Today’s chai spice latte inspired recipe does contain milk in the glaze therefore, it is a legit latte recipe, and since it reminds me of a glazed donut, I included ‘donut hole’ in the recipe title.
Luckily, these ‘donut holes’ are full of protein and more nutrition than the standard donut hole, so no guilt necessary.
Ingredients:
1/3 cup nut butter (I used almond butter)
3 Tablespoon maple syrup (2.5 Tbsp if icing the donut holes)
1/2 teaspoon vanilla
1/2 teaspoon chai spice (I used Morton & Bassett)
Pinch of fine sea or granulated salt
1 teaspoon chia seed
1 scoops of protein powder of choice (I recommend an unflavored, unsweetened powder)
3/4 cup rolled oats* (I prefer quick cooking rolled oats)
1 tablespoon cocoa nibs, mini chocolate chips, vegan chocolate chips
or even chopped up semi-sweet or milk chocolate chips, optional.

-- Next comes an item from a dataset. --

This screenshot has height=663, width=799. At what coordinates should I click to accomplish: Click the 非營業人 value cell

1/2 cup confectioner’s sugar
1.5-2 Tablespoons unsweetened almond milk
Directions:
1. In a bowl, soften the almond butter and the maple syrup for 15 seconds at 50% power in the microwave.

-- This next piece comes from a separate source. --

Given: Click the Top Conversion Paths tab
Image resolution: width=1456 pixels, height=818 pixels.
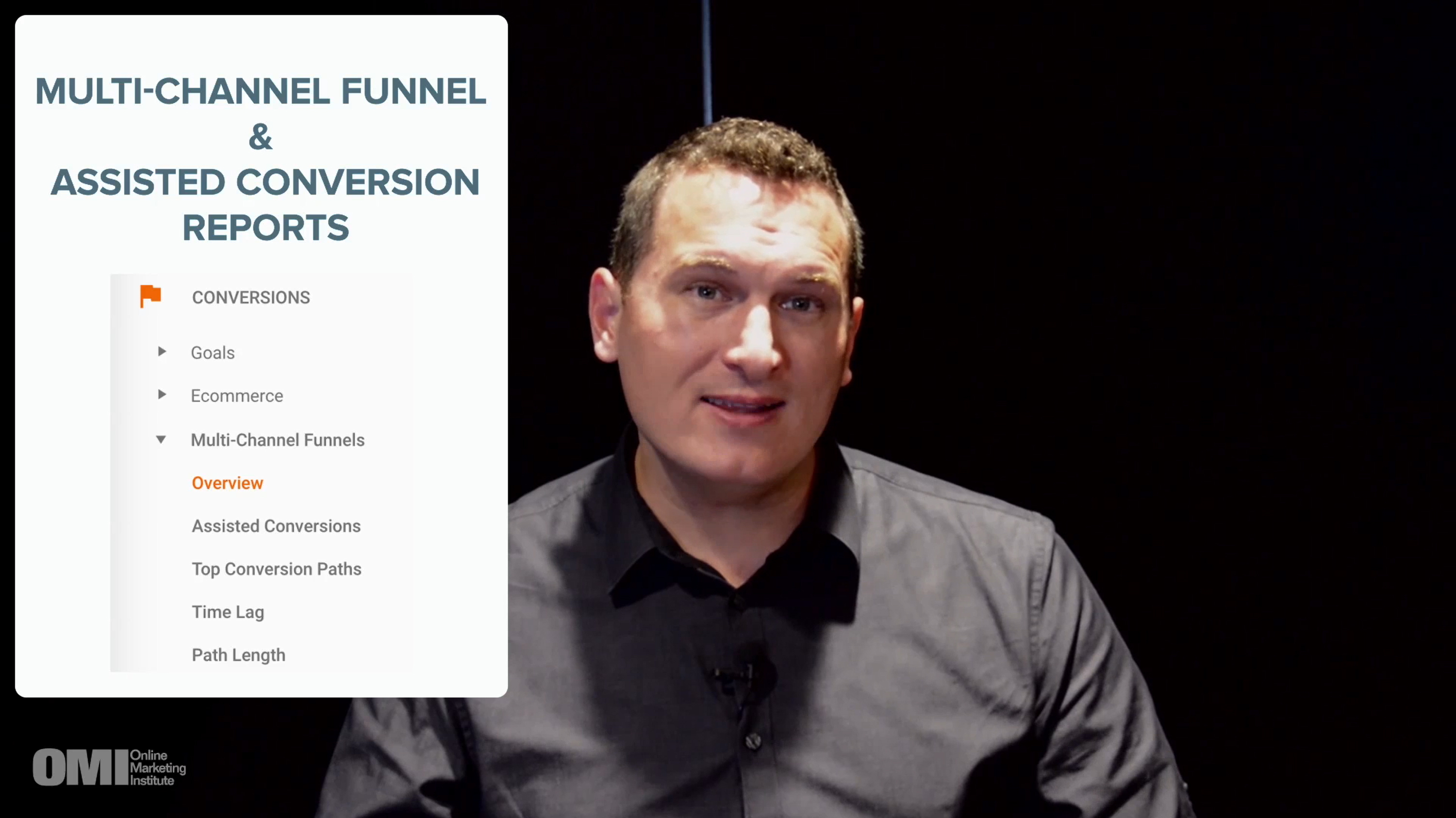Looking at the screenshot, I should click(x=276, y=568).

If you do not store your nut butter or maple syrup in the refrigerator, you may not need to perform this step.
Stir together.
2. Add vanilla, chai spice and salt to the almond butter and mix until well combined.
3. Fold in the chia seeds, protein powder, oats and mix well. Fold in the mini chocolate chips if you chose to include them.
4. Scoop out approximately one tablespoon of the mixture into your hands and roll into a ball.
Place the balls on a plate in the fridge to firm up.
5. Prepare the icing by combining the sugar and milk in a small bowl. Mix well and either roll the holes
into the icing or use a spoon to drizzle the icing over the holes. Place the balls on a cooling rack with parchment paper underneath to catch drippings. Once the icing has set, place in the refrigerator where you can store them for 5-7 days.
*I often make this recipe using John’s Killer Protein Proats in place of the protein powder and oats.